%%

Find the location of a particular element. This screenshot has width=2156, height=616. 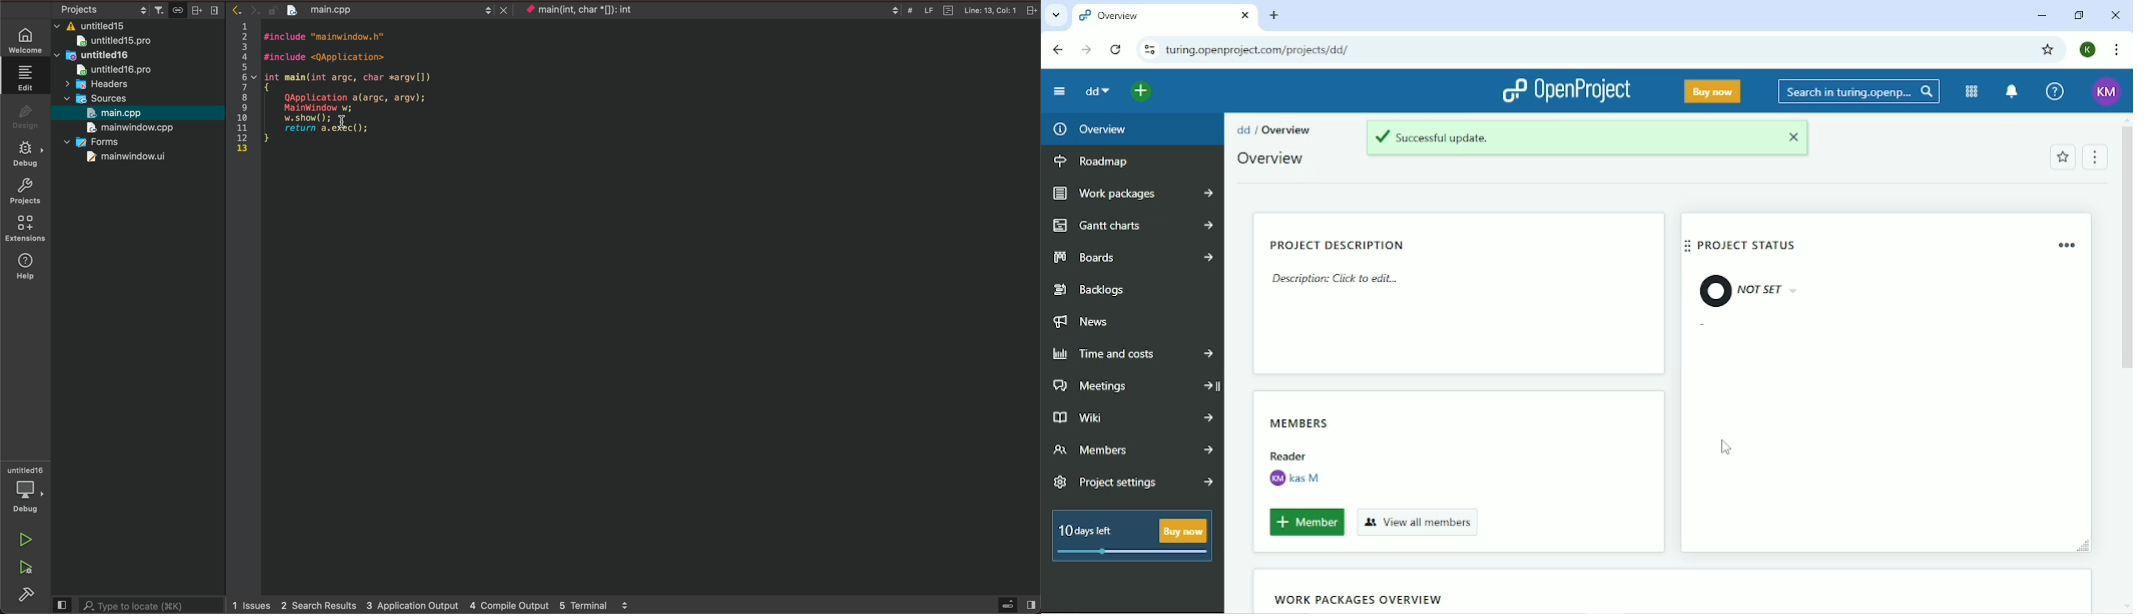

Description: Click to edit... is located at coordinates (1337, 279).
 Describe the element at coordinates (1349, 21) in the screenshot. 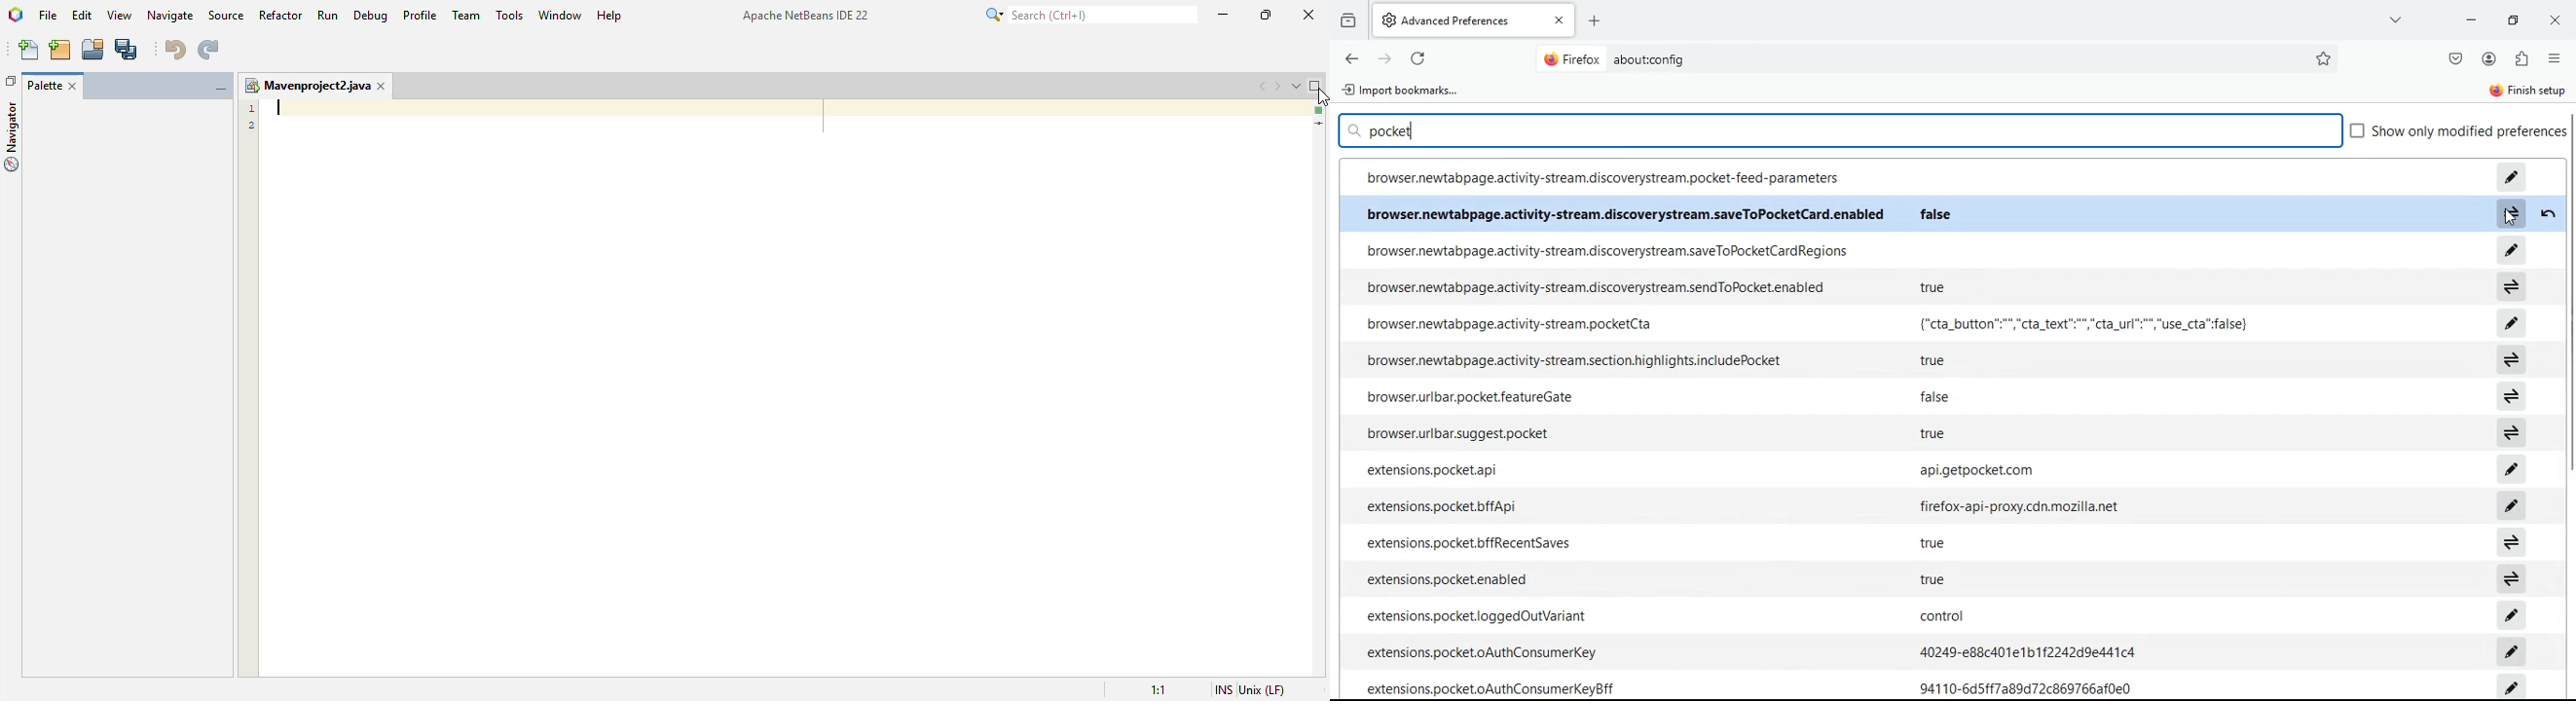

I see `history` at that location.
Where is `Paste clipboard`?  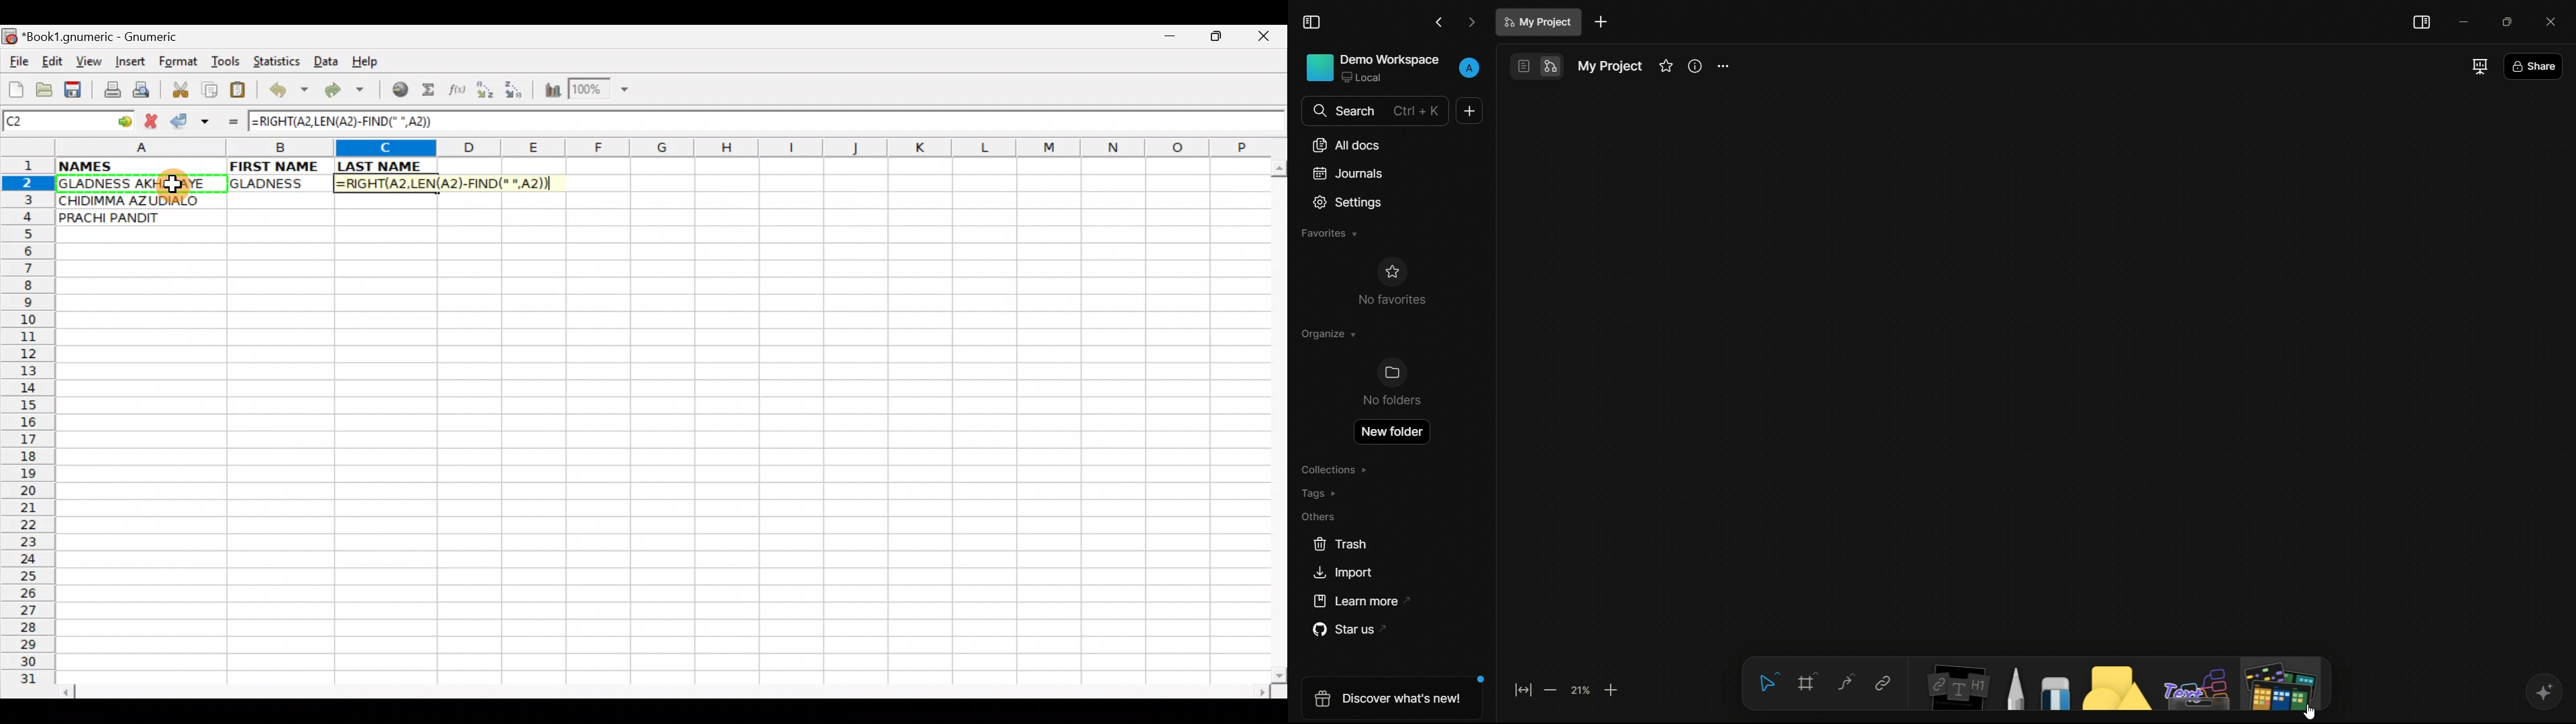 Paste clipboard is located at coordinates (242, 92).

%%
%%

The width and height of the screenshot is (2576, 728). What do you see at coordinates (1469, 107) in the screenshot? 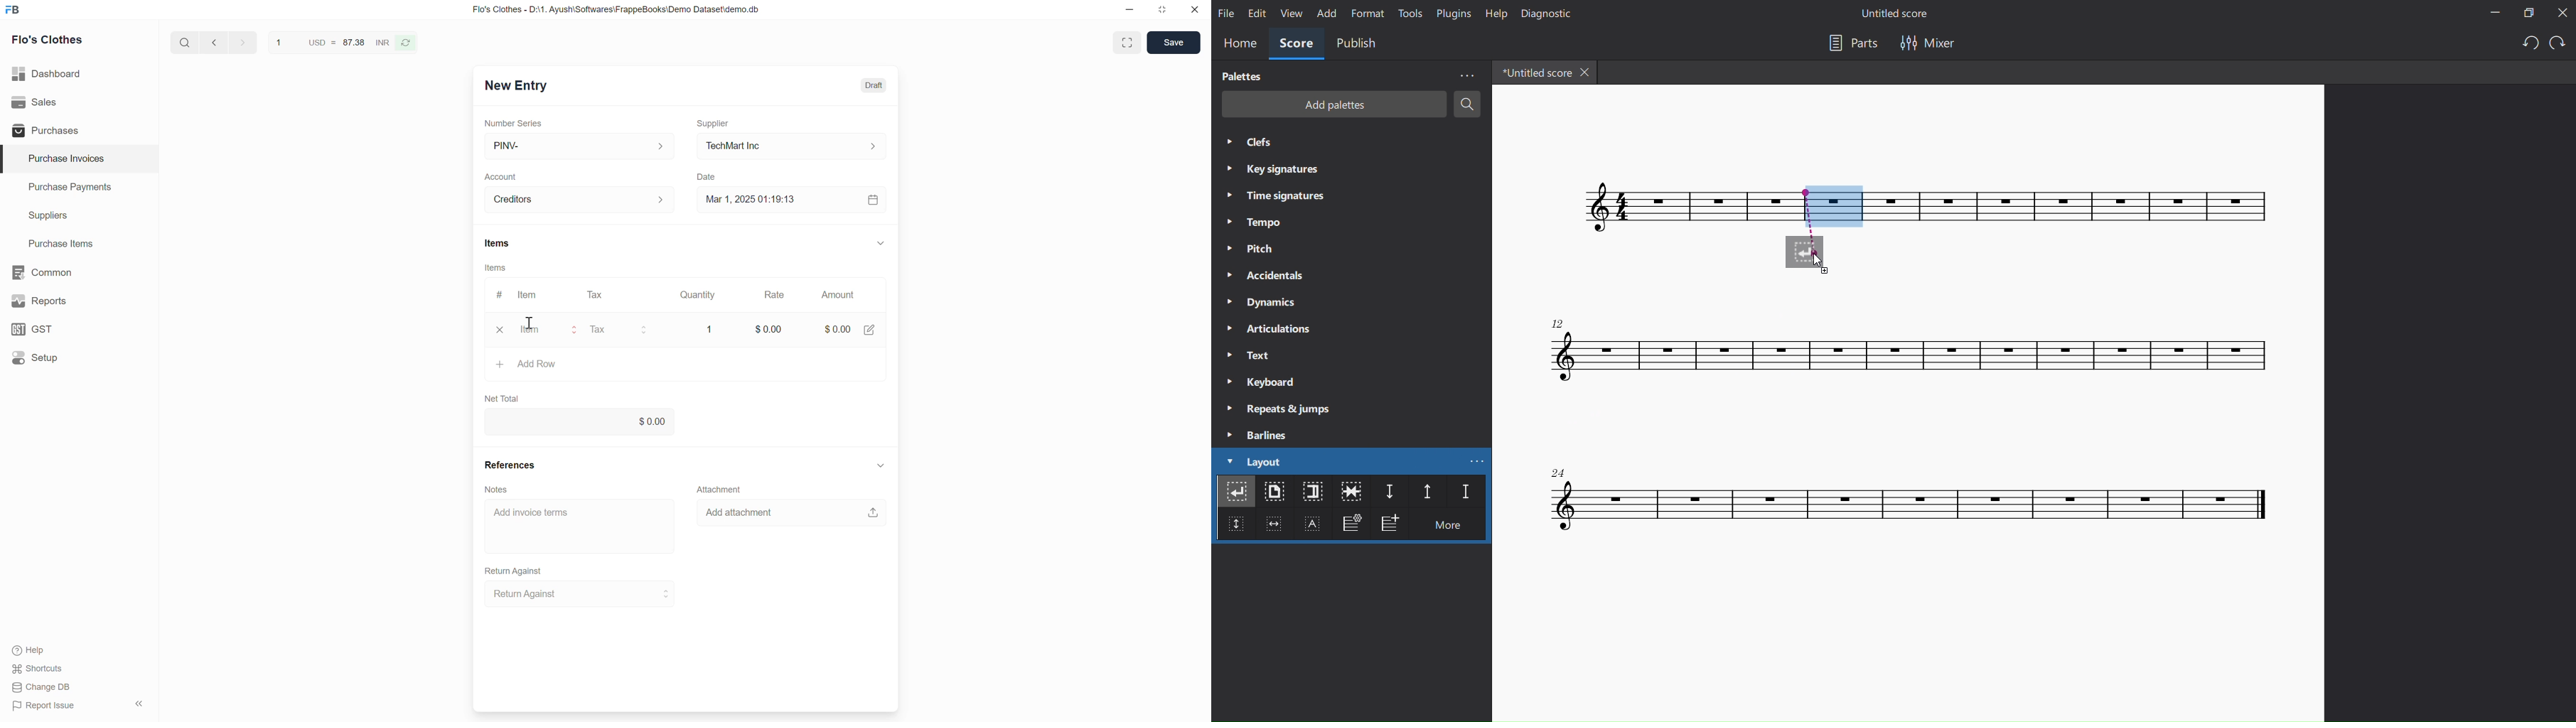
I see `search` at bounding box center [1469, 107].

%%

#### EXERCISE:
Give the lines of the items above from the one holding "The width and" through the one holding "center [1469, 107].", both included, as a JSON list of strings with one string per line and no blank lines. Omit the pictures.

#### SOLUTION TO THIS TASK:
[
  "The width and height of the screenshot is (2576, 728). What do you see at coordinates (1469, 107) in the screenshot? ",
  "I see `search` at bounding box center [1469, 107]."
]